**List of tasks**
#1 Answer these from the passage on Jesus's burial and the empty tomb:
(a) What grade does the passage give to the specific Arimathea tradition?
(b) Which text does it call the earliest narrative of the empty tomb?
(c) According to Luke 24:11, how did the women's words seem to those who heard them?
#2 Carry on the passage on Jesus's burial and the empty tomb, picking up right after its last sentence.

**Passage shown**
Against: Crossan holds that the body was probably left to the dogs or thrown into a common pit (Who Killed Jesus?, 1995); Ehrman (How Jesus Became God, 2014, ch. 4) argues that the usual Roman practice was to deny burial to the crucified, and doubts Arimathea. Critical response to Ehrman: Roman practice in Judea in peacetime accommodated Jewish sensibility (Philo, Against Flaccus, on exceptions; Josephus above; Yehohanan as a physical case).
Grading: burial in general has a strong majority (B−) — it is in the earliest creed and the Crossan/Ehrman denial is minority but serious. The specific Arimathea tradition is C: a majority accept it (including Lüdemann), a substantial minority doubt it.
H3 — The tomb was found empty — Grade C — DISPUTED; enters the explanandum only marked
Evidence: Mark 16:1-8 (the earliest narrative); attestation in all four gospel traditions with independent variants; implicit (debated) in the creed: the «died–buried–rose» sequence preached in Yerushalayim.
In favor: (a) women as the first witnesses in all narratives — female testimony had diminished legal weight (Josephus, Ant. 4.219; Luke 24:11 itself records that their words «seemed to them an idle tale»); inventing such witnesses is unnatural; (b) the Jewish polemic presupposes the empty tomb: the accusation of theft (Matt 28:13-15, «this saying has been spread among the Jews to this day») is a response to a tomb that both parties accepted as empty — no one accuses of theft of a body that is still in place; (c) the public proclamation in Yerushalayim (H9) was falsifiable by pointing to the occupied tomb; (d) the total absence of tomb veneration in early Christianity — anomalous in the Jewish context of veneration of prophets’ tombs.

**Source material**

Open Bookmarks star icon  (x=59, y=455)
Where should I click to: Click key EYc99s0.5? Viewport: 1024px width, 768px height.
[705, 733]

**Answers provided**
#1
(a) C
(b) Mark 16:1-8
(c) As an idle tale

#2
Against: (a) if there is no identifiable burial (Crossan, Ehrman), there is no tomb to find empty; (b) Mark 16:8 («they said nothing to anyone») read as a literary device explaining why the story was not known before; (c) Paul’s silence: 1 Cor 15 does not mention the empty tomb explicitly (standard response: «was buried… rose» in a Pharisee implies somatic emptying; but the silence is real); (d) Carrier and others: the narrative is a late theological construction.
Who concedes it: Wright, Licona, Habermas; also intermediates and non-Christians: Geza Vermes (The Resurrection, 2008 — concludes that the empty tomb is the hard datum that the rationalist explanations fail to dissolve, without thereby affirming the resurrection), Dale Allison (Resurrecting Jesus, 2005 — «a decent bet», with extensive reservations), James D.G. Dunn, Sanders (cautious but inclined in favor).
Who denies or doubts it: Crossan, Ehrman, Lüdemann (considers it a late apologetic legend), Carrier, Goulder.
Operational decision: H3 enters the explanandum as disputed. Pass 4 will report the verdict with and without H3 — no candidate will be penalized for failing to explain a fact that critical scholarship does not concede unanimously.
H4 — Individuals and groups of followers had, shortly after the death, experiences they sincerely took for appearances of the risen Yiahushua — Grade A−
Evidence: the creed (1 Cor 15:5-7) lists appearances to Cephas, the Twelve, more than five hundred at once, Yaakov, all the apostles; Paul adds his own (15:8) in the first person; independent narratives in Matt, Luke, John; Mark 16:7 anticipates it. The sincerity is supported by the willingness to suffer (H5).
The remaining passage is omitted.